Pedro Rosas

Personal information
- Full name: Pedro Silva Rosas
- Date of birth: November 28, 2000 (age 25)
- Place of birth: Espinho, Portugal
- Height: 1.89 m (6 ft 2+1⁄2 in)
- Position: Left-back

Team information
- Current team: Casa Pia
- Number: 75

Youth career
- 2009–2011: Geração Paramos
- 2011–2019: Feirense
- 2019–2021: Vitória de Guimarães

Senior career*
- Years: Team / Apps / (Gls)
- 2021–2022: Gondomar / 23 / (1)
- 2022–2023: Real / 21 / (1)
- 2023–2026: Felgueiras / 53 / (5)
- 2026–: Casa Pia / 9 / (0)

= Pedro Rosas =

Portuguese footballer

Pedro Silva Rosas (born 28 November 2000) is a Portuguese footballer who plays as a left-back for Primeira Liga club Casa Pia.

== Early career ==
Rosas is a product of the youth academies of the Portuguese clubs Geração Paramos, Feirense, and Vitória de Guimarães.
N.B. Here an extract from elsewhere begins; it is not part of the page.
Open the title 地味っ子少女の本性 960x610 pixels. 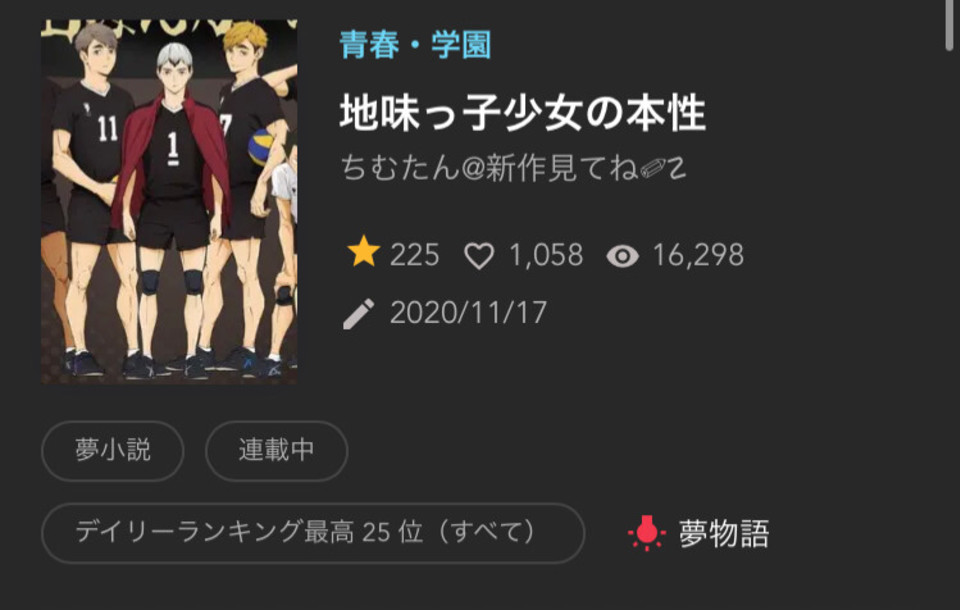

He began his senior career with Gondomar in the Campeonato de Portugal in 2021. On 30 June 2023, he joined Liga 3 club Felgueiras, and in his debut season helped them get promoted to Liga Portugal 2. On 9 June 2025, he extended his contract with Felgueiras until 2026. On 3 February 2026, he transferred to Casa Pia in the Primeira Liga.

== Club career ==
Rosas joined Felgueiras in the 2023–24 season, going on to establish himself as an undisputed starter over two and a half seasons in Liga Portugal 2, making 64 appearances and scoring 6 goals for the club. In the first half of the 2025–26 season alone, he scored 4 goals and provided 1 assist in 21 appearances.

==International career==
Rosas was called up to the Portugal U19s for a training camp in January 2019.